Distributions can still offer value through release engineering steps that coreboot skips: https://doc.coreboot.org/releases/checklist.html#purpose-of-... says about releases: "Our releases aren’t primarily a vehicle for code that is stable across all boards ... Instead, the releases are regular breakpoints ..."
Stable libreboot releases, MrChromebox's releases (over at mrchromebox.tech), vendor releases (Chromebooks, System76, Purism, Starlabs, ...) and so on are useful because they provide more rigorous testing for the subset of devices they actively support.
Unless you're a developer and/or have tools to recover from a bad flash, these releases are more likely to get you a useful firmware image compared to coreboot.org releases.

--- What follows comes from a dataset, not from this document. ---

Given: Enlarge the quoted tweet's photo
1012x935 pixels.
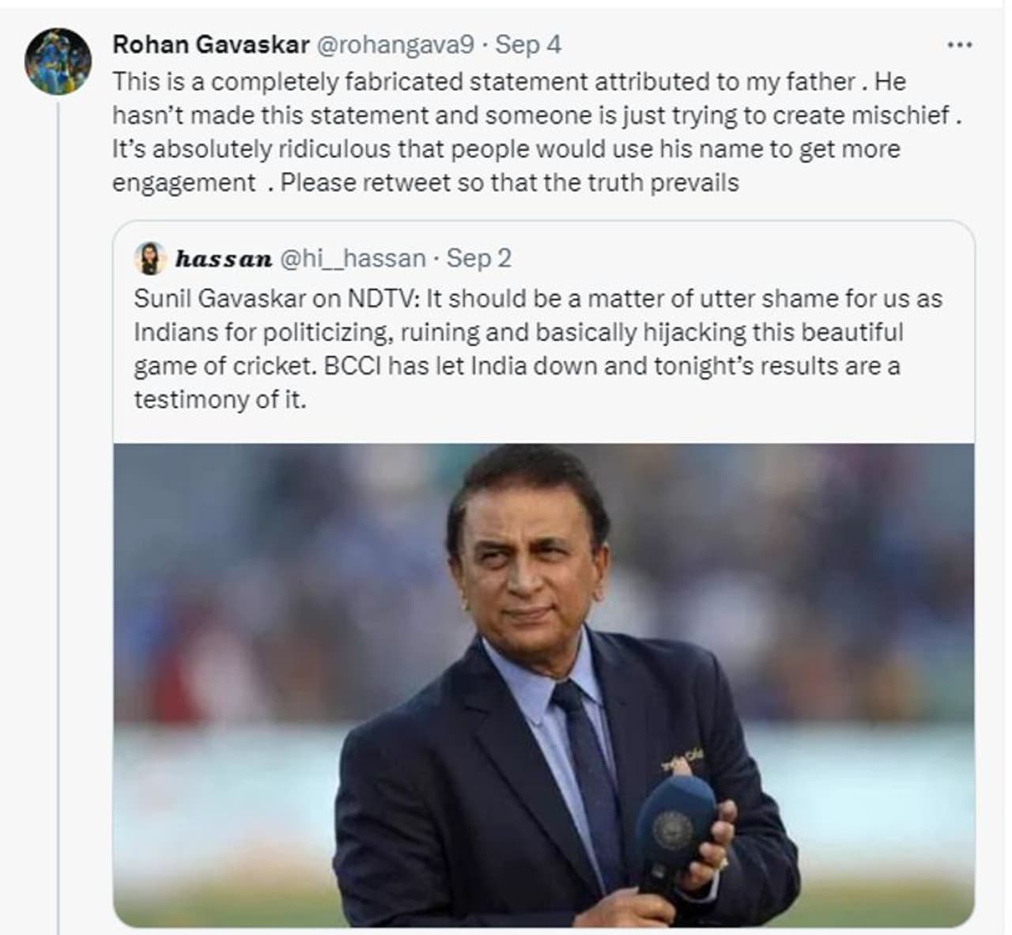Looking at the screenshot, I should coord(543,684).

(That doesn't mean we're not doing _any_ testing before releasing on coreboot.org, but it's somewhat stochastic: whatever the release team has tested themselves or got reports on is good, everything else is of unknown quality.)

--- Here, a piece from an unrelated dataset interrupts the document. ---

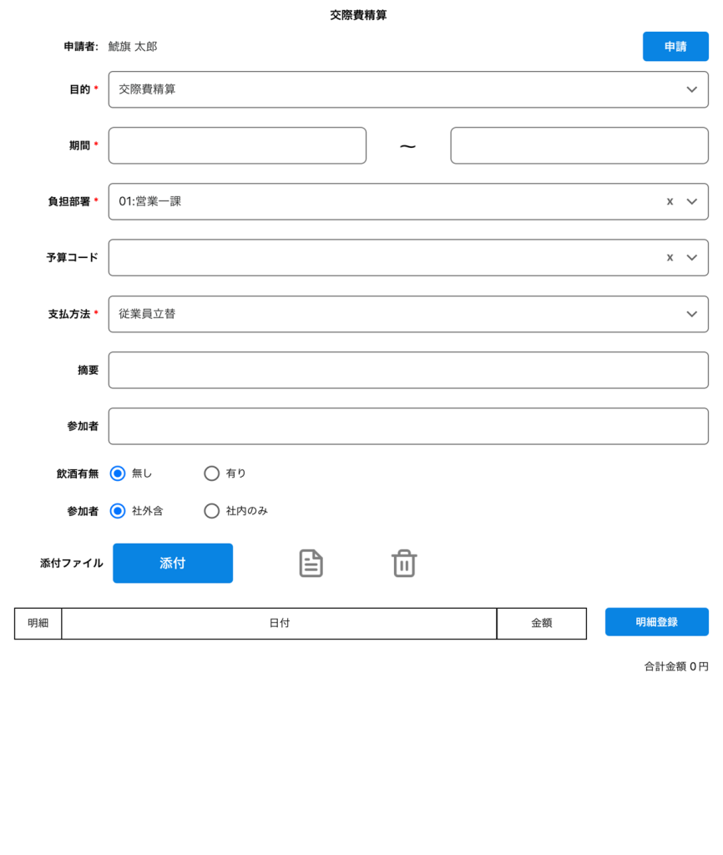Viewport: 723px width, 855px height.
Task: Click the 日付 column header
Action: [x=279, y=624]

> Because the FSF has an absolutely asinine definition of "free software" wherein any code that can be modified or updated is non-free, but if it comes from an untouchable ROM chip they can pretend it's still "free"
That is gross misrepresentation of their position. It is more like if a project is claiming to be free software, then it should not have parts that are non-free software (like redistributing firmware). If the firmware is in hardware ROM or EEPROM chip (or just downloaded independently from third source), then then it is not part of such project and therefore out of scope (i.e. somebody else's problem).

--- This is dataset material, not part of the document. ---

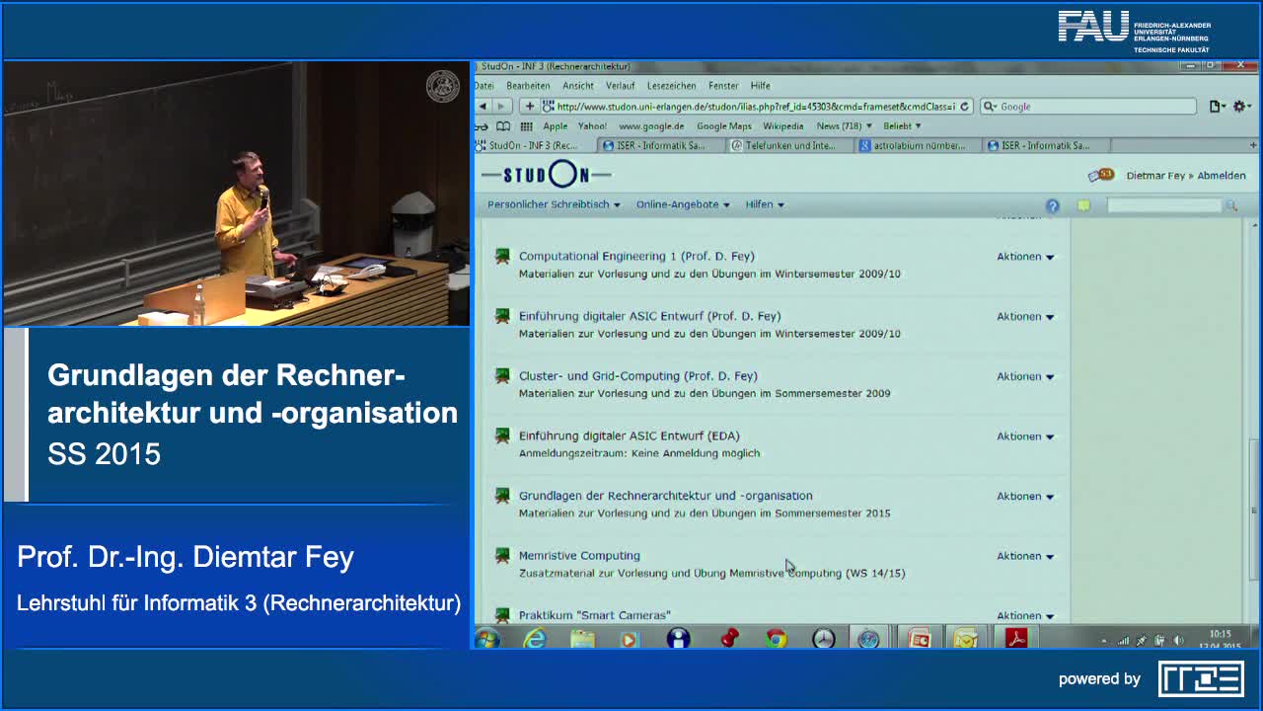Open Cluster- und Grid-Computing course link
Viewport: 1263px width, 711px height.
(637, 376)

> Because the FSF has an absolutely asinine definition of "free software" wherein any code that can be modified or updated is non-free, but if it comes from an untouchable ROM chip they can pretend it's still "free"
So mask ROM or OTP ROM are okay, but EPROM/EEPROM/flash are not?
Exactly. It is counterintuitive, but they have to draw the line somewhere, and then such things happen. No way around it without making up some rather arbitrary new definitions, with all that problems(1) that that brings. Well, actually. The distinction between hardware (here: basically 3D-printed VHDL et al) and software is already such an arbitrary definition.
(1) like manufacturers tweaking details to fall under the desired definition, legal arguments about the definitions, etc...
This never really made any sense to me. If I build a PC with Windows installed on a read-only flash drive, can I advertise it as running 100% free software?
As I type this on one of my main computers, a machine built in 2011, I have to question your definition of "retro"; I appreciate that it's a sliding scale, but I think I would stick with "old" for anything x86_64 and up. And your list goes to 2015; do you really think 7 years old is "retro"?
A quad core i7 from a decade ago has comparable performance with a modern one. Calling it retro when it's at most 1/3 as powerful seems very out of place
I use it on all my computers that are supported. But on the laptop side, that means I haven't been using it for a while, since most recent supported laptop is from 2013, and work-provided laptops have spoiled me in to liking having more modern hardware.
It's great. Things I like: faster boots than any stock BIOS I've ever encountered; being able to dive in to the source of what I'm running (I'm one of those FSF-type Free Software nutjobs); being able to do fancy things like LUKS encryption all the way down to the BIOS.
The LUKS encryption is a massive selling point to me. I've been considering getting an old X220 as a travel laptop and luckily that appears to be supported.
This paragraph goes from YMD to DMY to MDY... I don't see why hyphenating the date from the release version wasn't good enough.